Partners Healthcare            $100K

 

The Kraft Group$100k

 

Emc Corporation         $75K

 

Massmutual Financial Group  $50K

 

Vertex Pharmaceuticals Incorporated   $50K

 

 

As for why the Charter School Ballot Question #2 went down to a stunning defeat, Edushyster, the Massachusetts based education blogger, provides a full analysis in the recent blog post entitled, What Went Down in Massachusetts.

Edushyster writes;

I could give you a long list of reasons why Question 2 went down in flames. It was a complicated policy question that should never have made it onto the ballot. Yes on 2, despite outspending the ‘no’ camp 2-1 couldn’t find a message that worked, and was never able to counter the single argument that most resonated with voters against charter schools: they take money away from public schools and the kids who attend them. #NoOn2 also tapped into genuinely viral energy. The coalition extended well beyond the teachers unions that funded it, growing to include members of all kinds of unions, as well as social justice and civil rights groups, who fanned out across the state every weekend. By Election Day, the sprawling network of mostly volunteer canvassers had made contact with more than 1.5 million voters.

One, two, three part strategy
Question 2 was just one part of an elaborate three-pronged strategy dreamed up by charter advocates in Massachusetts, most notably our own Secretary of Education, James Peyser, to get rid of the charter cap.
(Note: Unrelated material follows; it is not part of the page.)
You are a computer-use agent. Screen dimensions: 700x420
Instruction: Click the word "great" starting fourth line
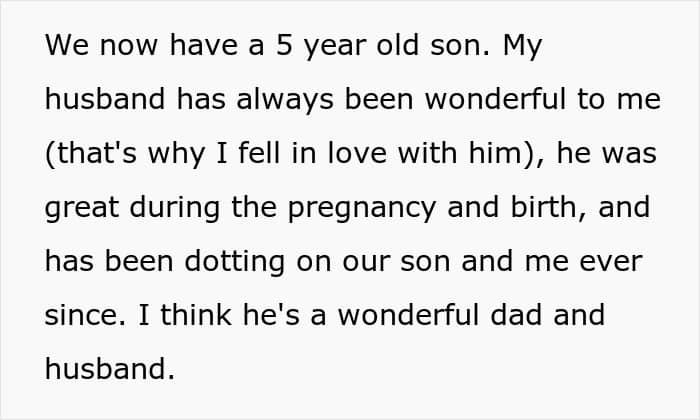point(82,208)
But don’t take my word for it. Here’s education reform eminence Chester Finn helpfully explaining in his new book how Massachusetts charter advocates had decided that things would go down:

There we see a coherent three-part strategy, beginning with a legislative move to amend the Bay State’s charter law. In case lawmakers balk, a ballot initiative is in the works, as is a legal move involving a prominent Boston firm that has filed a class-action suit to lift the charter cap, arguing that it unconstitutionally denies children access to an adequate education. As part of all three efforts, Families for Excellent Schools is organizing parents and other charter supporters to participate in an advocacy campaign.

Tellingly, Finn’s explication of Team Charter’s strategerizing is in a section entitled *From Grass Tops to Grass Roots.* A model of the *new parent power,* Families for Excellent Schools has successfully organized parents in NYC, most of whom already send their kids to charter schools, to demand more and more charter schools. Here they are marching across the Brooklyn Bridge, 30K strong. Now here they are, arriving in Albany by the busload. Theirs is a powerful spectacle, until one looks too closely and notices that the guys on the walkie talkies are all white and that the parents were told that they had to attend, or that the mayor wants to close their schools, and that their own charter schools had to be closed for the day in order to create the powerful spectacle.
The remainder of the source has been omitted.